Raspberries

PLANT SUPPORT

Raspberry canes grow head height and taller so before planting you need to plan what plant support you will use. Have look on Google at the different methods people have used. I personally train ours along our fence.

PLANTING

Raspberries are best planted in spring when the weather is warmer. You can buy them bare rooted (this means they aren't in a pot and soil) or potted. If you buy bare rooted raspberries, make sure you soak them for 24 hours before planting.
If you have more than one raspberry cane to plant, I would recommend digging a trench and planting your raspberries in a row.
When planting, instead of just planting the pot and soil, loosen the soil and spread the raspberry roots out flat in a circle around the cane. They need potassium to fruit so popping a banana skin in the ground with the cane will decompose and feed them in a few months time. Push the dirt back in firmly around the cane.
Canes should be spaced about 45cm apart. This is because they will shoot more canes as they mature. Trim the cane back to 20cm after planting to encourage growth.

CONTAINER GROWING

Raspberries can grow in a pot. As always I recommend self watering pots and water crystals. Ensure you pot is about 40cm wide to allow enough space and don't forget plant support.

VARIETIES

Raspberries either fruit on canes which are a year old (summer fruiting) or on canes which are new this year (autumn fruiting).
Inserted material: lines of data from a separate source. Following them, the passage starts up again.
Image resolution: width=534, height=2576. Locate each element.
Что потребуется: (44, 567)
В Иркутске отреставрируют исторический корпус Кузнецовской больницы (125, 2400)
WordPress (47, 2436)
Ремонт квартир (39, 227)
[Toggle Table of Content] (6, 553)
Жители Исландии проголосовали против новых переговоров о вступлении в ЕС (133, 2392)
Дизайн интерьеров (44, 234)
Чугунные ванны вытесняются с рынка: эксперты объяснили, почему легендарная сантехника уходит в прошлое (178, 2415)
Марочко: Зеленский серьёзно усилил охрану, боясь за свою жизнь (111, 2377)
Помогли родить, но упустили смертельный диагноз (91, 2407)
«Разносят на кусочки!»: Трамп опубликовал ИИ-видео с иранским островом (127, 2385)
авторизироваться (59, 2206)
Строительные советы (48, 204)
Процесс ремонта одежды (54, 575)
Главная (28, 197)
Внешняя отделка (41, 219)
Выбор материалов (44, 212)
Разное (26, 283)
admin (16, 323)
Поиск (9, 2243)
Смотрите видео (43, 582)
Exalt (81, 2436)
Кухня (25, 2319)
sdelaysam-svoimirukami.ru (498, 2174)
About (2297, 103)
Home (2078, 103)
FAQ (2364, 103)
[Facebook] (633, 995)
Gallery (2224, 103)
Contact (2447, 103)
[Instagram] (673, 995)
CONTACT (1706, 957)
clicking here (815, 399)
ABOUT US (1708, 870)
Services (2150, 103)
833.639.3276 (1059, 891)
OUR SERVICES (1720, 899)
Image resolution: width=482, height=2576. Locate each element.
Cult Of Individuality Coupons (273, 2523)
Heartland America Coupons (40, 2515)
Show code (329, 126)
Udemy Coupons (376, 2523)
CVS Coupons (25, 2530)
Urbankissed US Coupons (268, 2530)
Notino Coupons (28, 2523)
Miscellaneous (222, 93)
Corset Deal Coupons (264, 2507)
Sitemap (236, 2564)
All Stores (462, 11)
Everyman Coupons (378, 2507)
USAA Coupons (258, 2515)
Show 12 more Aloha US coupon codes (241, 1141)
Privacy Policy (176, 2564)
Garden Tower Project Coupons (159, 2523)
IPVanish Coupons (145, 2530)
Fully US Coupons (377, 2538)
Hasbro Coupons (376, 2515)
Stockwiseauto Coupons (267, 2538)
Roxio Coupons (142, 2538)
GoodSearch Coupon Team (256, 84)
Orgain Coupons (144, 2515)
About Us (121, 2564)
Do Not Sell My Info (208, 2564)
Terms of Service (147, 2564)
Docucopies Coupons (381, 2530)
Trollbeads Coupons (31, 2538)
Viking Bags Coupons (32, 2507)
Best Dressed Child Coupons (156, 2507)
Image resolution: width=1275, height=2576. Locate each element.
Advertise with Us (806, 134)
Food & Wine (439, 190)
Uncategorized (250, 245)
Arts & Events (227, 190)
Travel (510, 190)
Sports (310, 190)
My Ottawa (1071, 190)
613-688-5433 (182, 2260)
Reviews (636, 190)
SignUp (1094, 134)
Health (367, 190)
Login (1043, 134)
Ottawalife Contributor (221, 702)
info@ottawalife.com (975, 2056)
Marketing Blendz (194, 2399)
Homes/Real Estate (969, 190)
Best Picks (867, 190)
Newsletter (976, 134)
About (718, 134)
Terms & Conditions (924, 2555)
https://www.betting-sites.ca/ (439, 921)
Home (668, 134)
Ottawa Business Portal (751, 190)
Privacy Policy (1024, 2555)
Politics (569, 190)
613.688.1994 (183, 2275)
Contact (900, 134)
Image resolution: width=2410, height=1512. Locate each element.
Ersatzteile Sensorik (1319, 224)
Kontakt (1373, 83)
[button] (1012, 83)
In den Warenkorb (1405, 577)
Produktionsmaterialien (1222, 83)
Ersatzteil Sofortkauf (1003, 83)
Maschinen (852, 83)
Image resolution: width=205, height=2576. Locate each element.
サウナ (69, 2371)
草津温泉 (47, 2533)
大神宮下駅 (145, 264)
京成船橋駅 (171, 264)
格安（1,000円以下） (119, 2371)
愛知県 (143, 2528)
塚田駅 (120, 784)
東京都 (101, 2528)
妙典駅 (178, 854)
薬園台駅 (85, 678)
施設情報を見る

It's best to plant both varieties so that you have a longer crop.

PRUNING

Pruning is dependant on varieties.
Summer pruning varieties should be pruned immediately after fruiting. Cut the canes that fruit down to the ground immediately after it has finished fruiting. This is because summer varieties fruit on canes which are one year old so those canes which have fruited will not fruit again. This allows them time to put their energy into growing new growth which will be one year old and fruiting canes next summer.
Autumn fruiting varieties can be pruned during winter because they fruit on new growth that sprouts in spring. Cut the canes which have fruited down to the ground.

FERTILISING

Raspberries need phosphorus to flower so pour worm tea, bokashi juice or seaweed solution onto them in spring. Once they have flowered they will need potassium so pour banana skin water onto them.

HARVESTING

Harvest when they have turned red all over. They will come away from the white plug easily if ripe.

COMPANION PLANTING

Onions, garlic, leeks and chives are a natural insecticide. Coriander deters ants from the fruit.

SUCCESSION PLANTING

Raspberries are not appropriate for succession planting. However as mentioned there are summer and autumn fruiting varieties and owning both will extend your season.